# taz.de -- Schwarz-grüne Koalitionen: Grüne, blühende Industrielandschaft
       
       > Die Regierungen in Kiel und Düsseldorf übertreffen sich gegenseitig mit
       > Klimazielen. Dabei bleiben die Koalitionsverträge jedoch überwiegend
       > vage.
       
 (IMG) Bild: Vorstellung des Koalitionsvertrages von Schwarz-Grün in NRW am 23. Juni 2022
       
       Haben Sie’s gemerkt? [1][Nordrhein-Westfalen] (knapp 18 Millionen Menschen,
       Bruttoinlandsprodukt rund 711 Milliarden Euro) und
       [2][Schleswig-Holstein] (Bevölkerung 2,9 Millionen, Bruttoinlandsprodukt
       knapp 98 Milliarden Euro) liefern sich ein Wettrennen: Beide wollen die
       „erste klimaneutrale Industrieregion Europas“ beziehungsweise das „erste
       klimaneutrale Industrieland Deutschlands“ werden, so steht es in den
       Koalitionsverträgen, die CDU und Grüne in beiden Ländern parallel
       beschlossen haben.
       
       Es ist allerdings ein Wettrennen mit eingebauter Entschleunigung, denn in
       Schleswig-Holstein soll es, falls nicht irgendwas wie Krieg, Corona oder
       Geldmangel dazwischenkommt, im Jahr 2040 so weit sein, in NRW bleibt die
       Zeitschiene mit der Formel „so schnell wie möglich“ maximal unverbindlich.

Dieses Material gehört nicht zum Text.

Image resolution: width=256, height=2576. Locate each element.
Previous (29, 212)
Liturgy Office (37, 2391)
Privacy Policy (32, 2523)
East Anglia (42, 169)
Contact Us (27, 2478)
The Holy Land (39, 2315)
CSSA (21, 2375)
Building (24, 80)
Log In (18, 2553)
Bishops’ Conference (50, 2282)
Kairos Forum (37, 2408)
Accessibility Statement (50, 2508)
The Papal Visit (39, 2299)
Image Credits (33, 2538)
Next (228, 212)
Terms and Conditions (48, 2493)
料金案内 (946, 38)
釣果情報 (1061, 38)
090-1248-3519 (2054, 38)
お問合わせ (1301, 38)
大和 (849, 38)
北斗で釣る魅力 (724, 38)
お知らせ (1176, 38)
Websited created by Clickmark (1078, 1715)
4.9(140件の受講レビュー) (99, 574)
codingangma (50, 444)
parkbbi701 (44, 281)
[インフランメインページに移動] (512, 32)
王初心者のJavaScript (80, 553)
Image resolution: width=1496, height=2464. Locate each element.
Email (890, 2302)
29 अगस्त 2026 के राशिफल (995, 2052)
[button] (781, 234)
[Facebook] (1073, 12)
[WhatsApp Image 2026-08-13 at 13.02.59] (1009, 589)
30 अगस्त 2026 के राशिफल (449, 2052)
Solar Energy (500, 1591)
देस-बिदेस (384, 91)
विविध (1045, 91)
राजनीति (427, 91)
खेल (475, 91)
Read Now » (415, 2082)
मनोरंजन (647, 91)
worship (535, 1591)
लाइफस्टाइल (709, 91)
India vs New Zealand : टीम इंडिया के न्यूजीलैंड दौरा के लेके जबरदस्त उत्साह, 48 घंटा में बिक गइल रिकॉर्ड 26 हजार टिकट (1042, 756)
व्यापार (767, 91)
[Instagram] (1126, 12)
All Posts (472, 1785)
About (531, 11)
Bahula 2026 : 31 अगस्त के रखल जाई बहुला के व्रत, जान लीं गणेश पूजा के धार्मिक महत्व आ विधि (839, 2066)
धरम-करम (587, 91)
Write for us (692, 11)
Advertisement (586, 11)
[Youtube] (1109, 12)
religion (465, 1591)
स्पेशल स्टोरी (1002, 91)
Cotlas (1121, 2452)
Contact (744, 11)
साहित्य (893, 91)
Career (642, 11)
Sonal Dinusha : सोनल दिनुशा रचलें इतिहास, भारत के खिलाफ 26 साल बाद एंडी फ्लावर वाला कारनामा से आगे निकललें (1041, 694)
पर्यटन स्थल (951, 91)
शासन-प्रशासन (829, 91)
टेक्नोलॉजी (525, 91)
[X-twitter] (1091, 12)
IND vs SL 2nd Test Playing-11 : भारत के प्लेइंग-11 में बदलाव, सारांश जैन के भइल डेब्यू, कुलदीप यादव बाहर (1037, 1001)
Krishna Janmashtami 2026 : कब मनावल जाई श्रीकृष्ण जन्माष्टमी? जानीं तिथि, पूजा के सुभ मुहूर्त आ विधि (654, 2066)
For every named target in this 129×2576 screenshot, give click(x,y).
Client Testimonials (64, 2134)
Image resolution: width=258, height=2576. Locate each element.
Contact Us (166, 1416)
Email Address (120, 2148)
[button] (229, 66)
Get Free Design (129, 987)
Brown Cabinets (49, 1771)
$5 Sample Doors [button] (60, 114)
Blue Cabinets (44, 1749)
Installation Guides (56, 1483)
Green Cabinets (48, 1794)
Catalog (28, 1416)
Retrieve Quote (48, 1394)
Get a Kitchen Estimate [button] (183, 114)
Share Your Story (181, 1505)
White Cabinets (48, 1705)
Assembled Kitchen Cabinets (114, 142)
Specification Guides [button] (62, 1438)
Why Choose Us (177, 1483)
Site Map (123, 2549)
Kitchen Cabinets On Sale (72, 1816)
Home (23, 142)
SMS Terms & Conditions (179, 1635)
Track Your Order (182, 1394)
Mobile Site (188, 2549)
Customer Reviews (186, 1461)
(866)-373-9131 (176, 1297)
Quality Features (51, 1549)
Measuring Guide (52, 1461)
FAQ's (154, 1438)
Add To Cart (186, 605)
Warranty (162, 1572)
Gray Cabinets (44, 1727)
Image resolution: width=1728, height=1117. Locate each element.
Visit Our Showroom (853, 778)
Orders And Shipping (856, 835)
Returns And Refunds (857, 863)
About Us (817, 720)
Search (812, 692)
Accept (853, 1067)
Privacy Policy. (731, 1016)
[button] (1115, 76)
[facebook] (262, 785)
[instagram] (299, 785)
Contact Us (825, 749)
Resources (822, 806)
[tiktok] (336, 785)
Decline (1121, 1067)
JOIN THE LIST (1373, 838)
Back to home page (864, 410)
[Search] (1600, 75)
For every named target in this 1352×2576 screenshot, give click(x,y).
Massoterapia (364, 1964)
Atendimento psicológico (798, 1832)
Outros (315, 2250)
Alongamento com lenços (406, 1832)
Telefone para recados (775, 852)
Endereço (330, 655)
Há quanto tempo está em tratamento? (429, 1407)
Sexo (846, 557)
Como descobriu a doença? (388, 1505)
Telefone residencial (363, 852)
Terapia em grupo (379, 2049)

       Aber immerhin steht fest, wer gewinnen wird: die CDU.
       
       Mit Schwarz-Grün haben sich in beiden Ländern die Wahlsiegerinnen
       zusammengetan, die zulegten, während SPD, FDP, Linke und AfD an
       Wählerstimmen zusetzten. Alle vier Verhandlungsgruppen traten sich also
       durchaus breitschultrig gegenüber, und alle betonen nun, dass die Verträge
       ihre Handschrift tragen. Bei der CDU meint das Wirtschaft, Sicherheit,
       Verkehr, bei den Grünen Klimaschutz, Klimaschutz und Klimaschutz. Mit dem
       Ergebnis, dass das Soziale in beiden Programmen vergleichsweise kurz kommt.
       
       Das Versprechen der grünen, blühenden Industrielandschaften ist leider –
       vor allem im [3][Vertrag aus Schleswig-Holstein] – in weiten Teilen in
       Konjunktiven und in Sätzen formuliert à la „wir streben an“ oder „falls der
       Bund die rechtlichen Rahmenbedingungen schafft“. Das NRW-Papier ist
       konkreter, allerdings startet das Kohleland auf deutlich größerem CO2-Fuß
       als der Wind-Kraftmeier im Norden.
       
       So oder so: Wenn es am Ende doch nicht so richtig super klappt mit der
       Klimaneutralität, dann dürften in der öffentlichen Wahrnehmung vor allem
       die Grünen schuld daran sein. In der Zwischenzeit konnte die CDU ihre
       Punkte durchbringen, mehr Polizei zum Beispiel. Seit der ersten
       [4][schwarz-grünen Koalition 2010 in Hamburg] hat das Bündnis seinen
       Exotenstatus verloren.
       
       Je länger und reibungsloser die Regierungen in Düsseldorf und Kiel
       zusammenarbeiten, desto denkbarer wird die Option auch für den Bund, wo die
       eigentlich fabrikneue Ampel dermaßen wankt und knirscht, dass schon das
       Zuschauen wehtut. Für die Grünen mag Schwarz-Grün da wie eine gute
       Alternative aussehen. Und die CDU, bei der inzwischen [5][jede Person als
       kanzlertauglich] gilt, die eine Wahl jenseits der Kreisliga gewinnt, freut
       sich über die Hoffnungsträger Hendrik Wüst und Daniel Günther.
       
       Wer weiß, vielleicht findet dort das wahre Wettrennen statt.